Paul and Rachel Chandler
A year-long hostage drama involving a British couple came to an end Sunday when the Somali pirates holding them handed the pair over in Adado, a central Somali town near the Ethiopian border.
Mohamed Aden Tiicey, a senior official in Adado, told Reuters the Chandlers were handed over early Sunday after an undisclosed sum was paid as ransom.
"The Chandlers are with me now. They are free and safe," he said.
Pirates had kidnapped retirees Paul and Rachel Chandler on October 23 last year after hijacking their 38-foot yacht in the Indian Ocean off the Seychelles.
"I'm fine, thank you, enjoying being free, but we are still in Somalia," Rachel Chandler told the Reuters news agency by telephone after her release. "We are with the good guys now.
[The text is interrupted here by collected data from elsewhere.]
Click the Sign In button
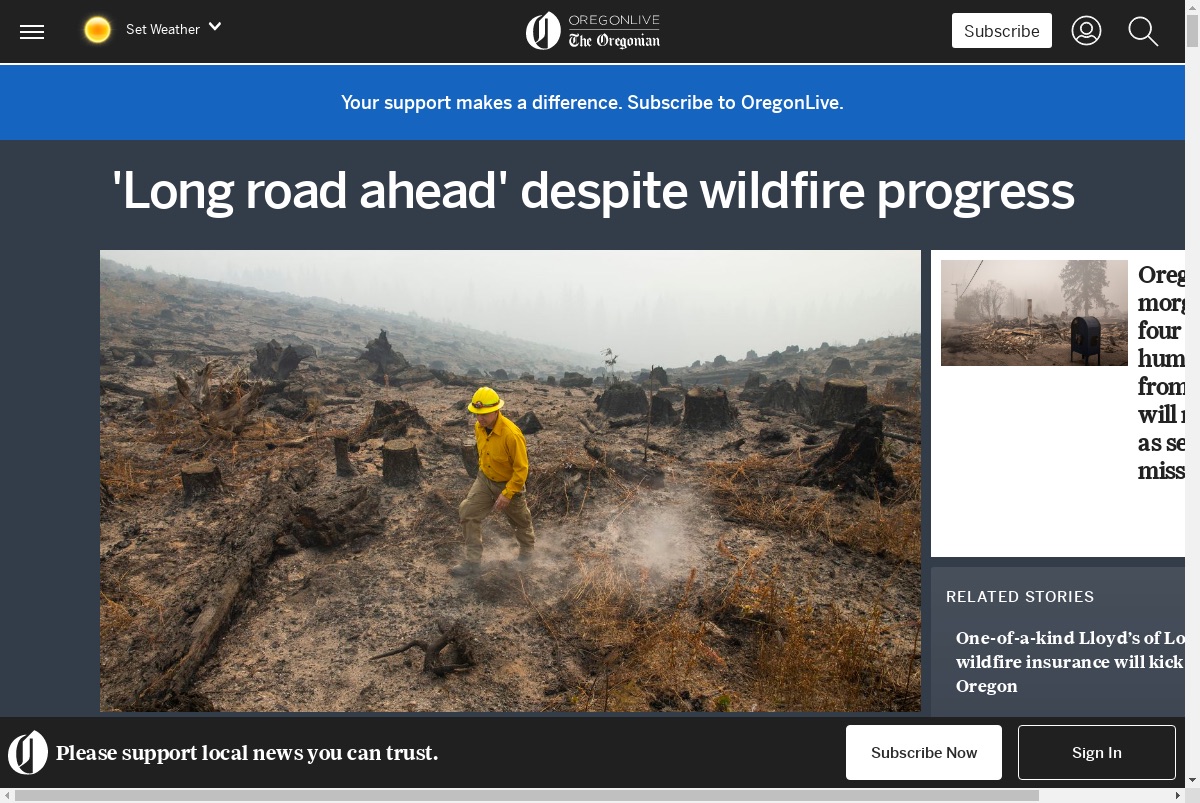This screenshot has width=1200, height=803. click(1097, 753)
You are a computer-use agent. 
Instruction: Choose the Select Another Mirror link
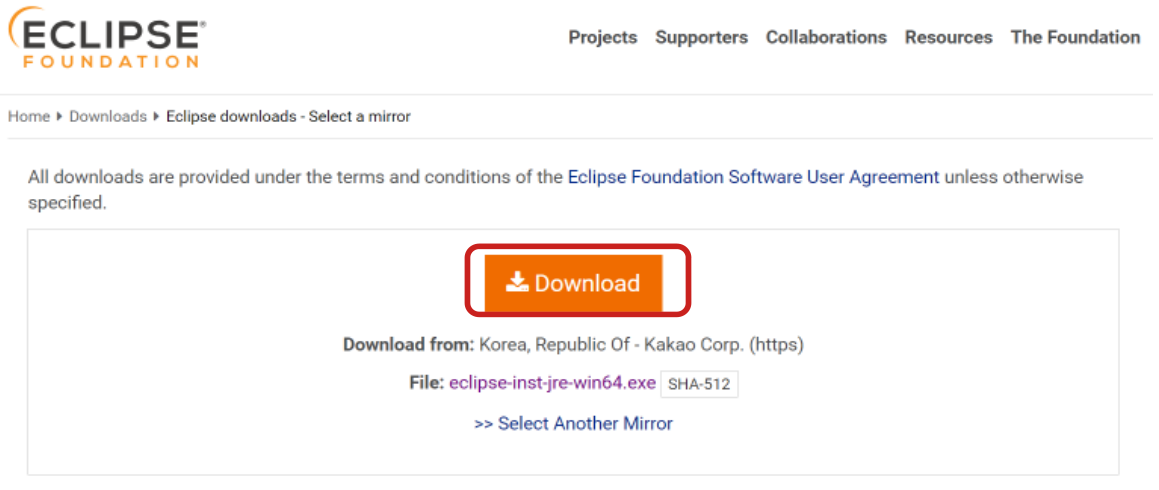coord(573,424)
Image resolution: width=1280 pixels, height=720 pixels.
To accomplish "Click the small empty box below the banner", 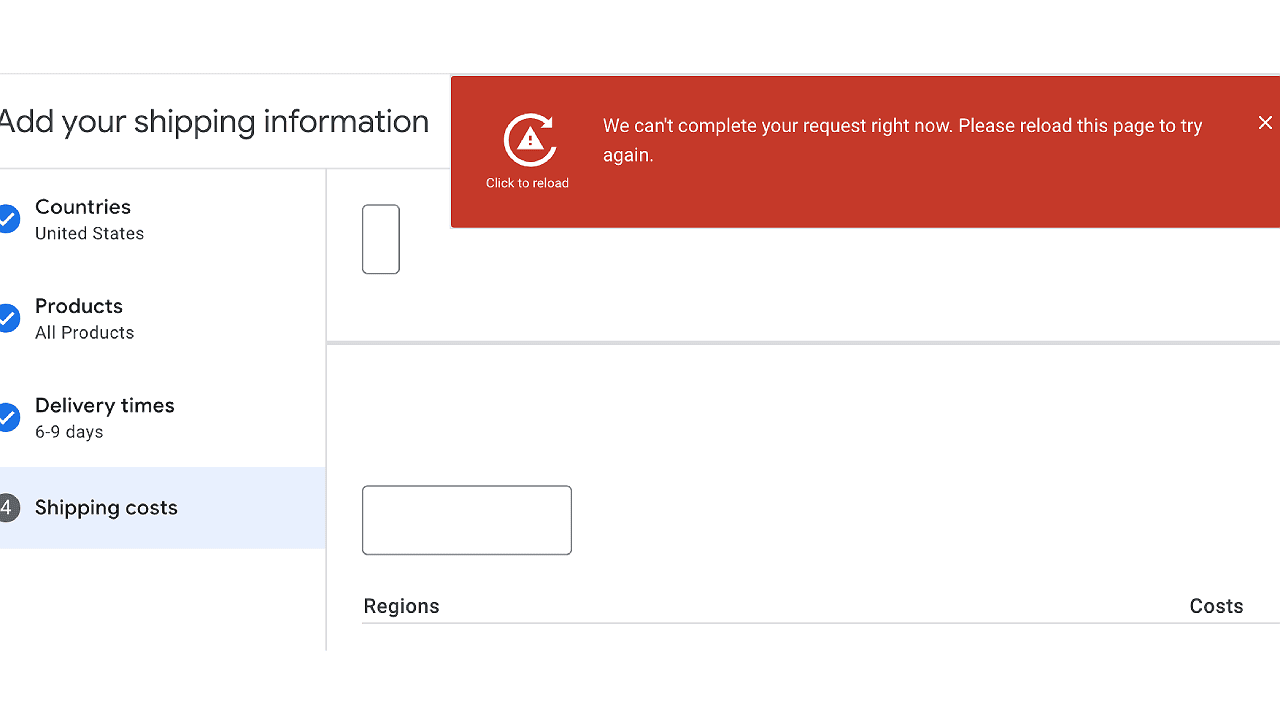I will pos(381,239).
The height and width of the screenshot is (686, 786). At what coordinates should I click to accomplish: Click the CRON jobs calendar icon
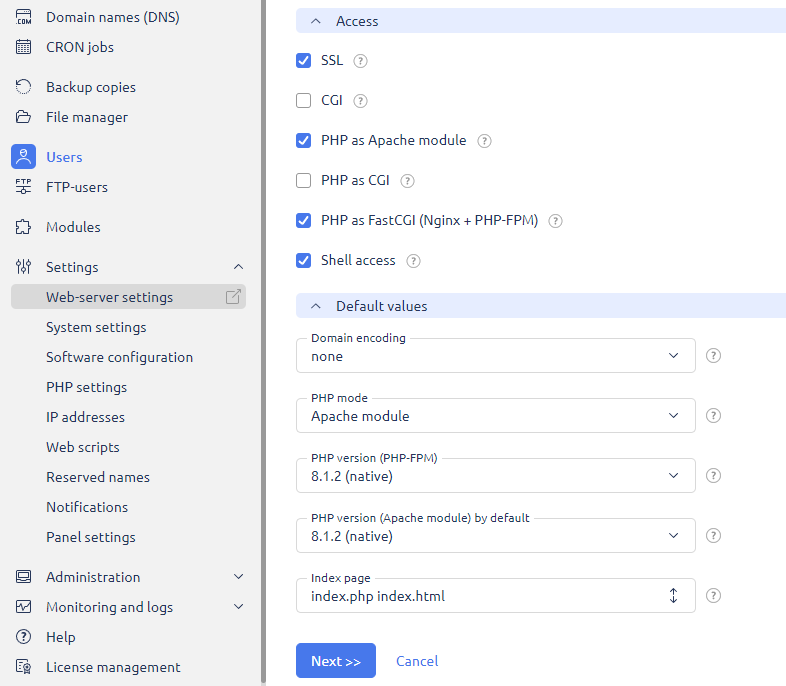click(x=24, y=47)
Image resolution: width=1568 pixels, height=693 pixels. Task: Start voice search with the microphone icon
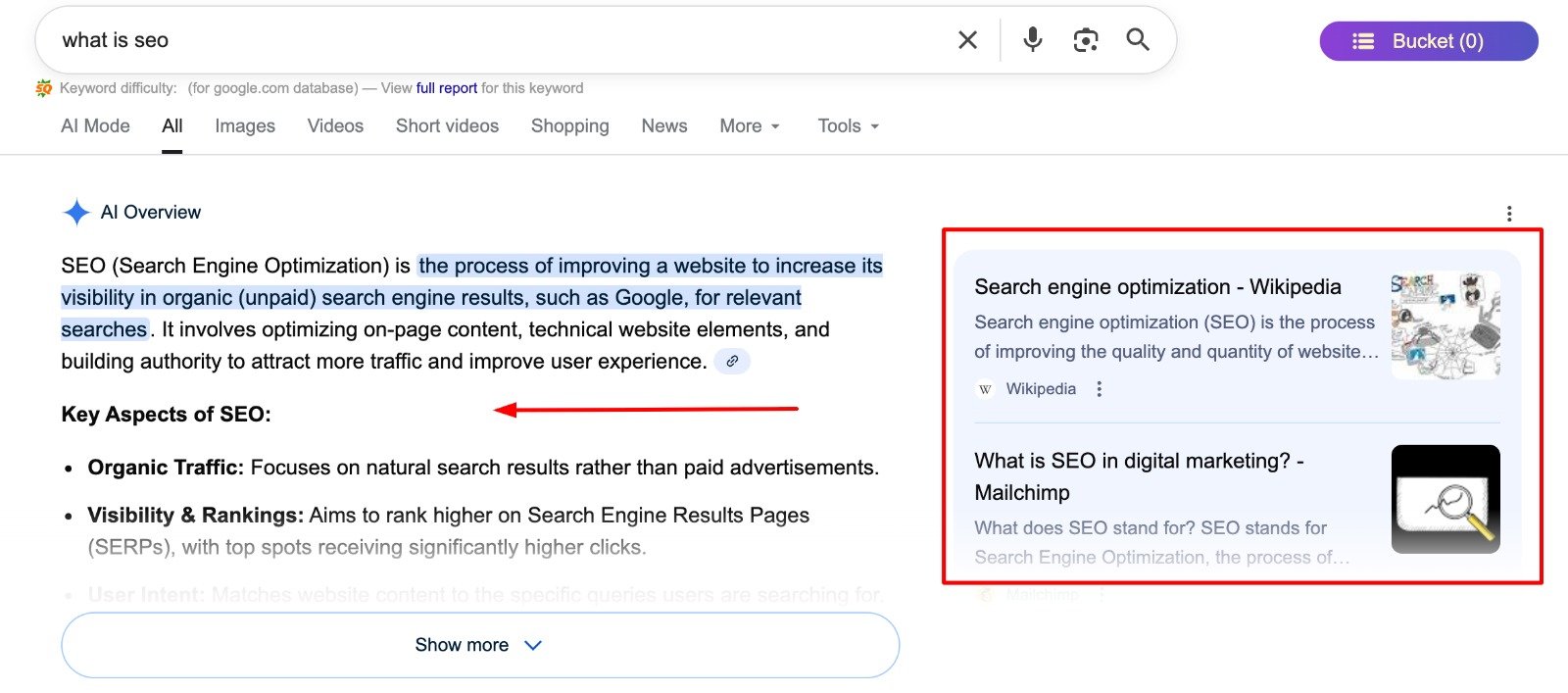pos(1032,40)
We will be making our way to Nairobi later in the day today."
"No, we were not well treated," she added.
Abdi Mohamed Helmi Hangul, a Somali surgeon who was instrumental in the Chandlers' release, told the AFP news agency that the couple looked "in relatively good health but they need to be checked."
"Security is huge here, inside and outside the compound, nothing can happen to them now," he added.
The Chandlers, who hail from Kent in southeast England, were provided with cell phones to call relatives and loved ones, and will now make their way back home.
Piracy in waters off Somalia has spiked in recent years, with pirates usually targeting commercial shipping vessels in order to demand multi-million-dollar ransoms.
The British government has a strict policy of not paying any ransoms. But a local elder in the region told AFP on Saturday that the pirates had agreed to free the Chandlers following the payment of 320,000 dollars on top of 400,000 dollars already received during an aborted release attempt earlier this year.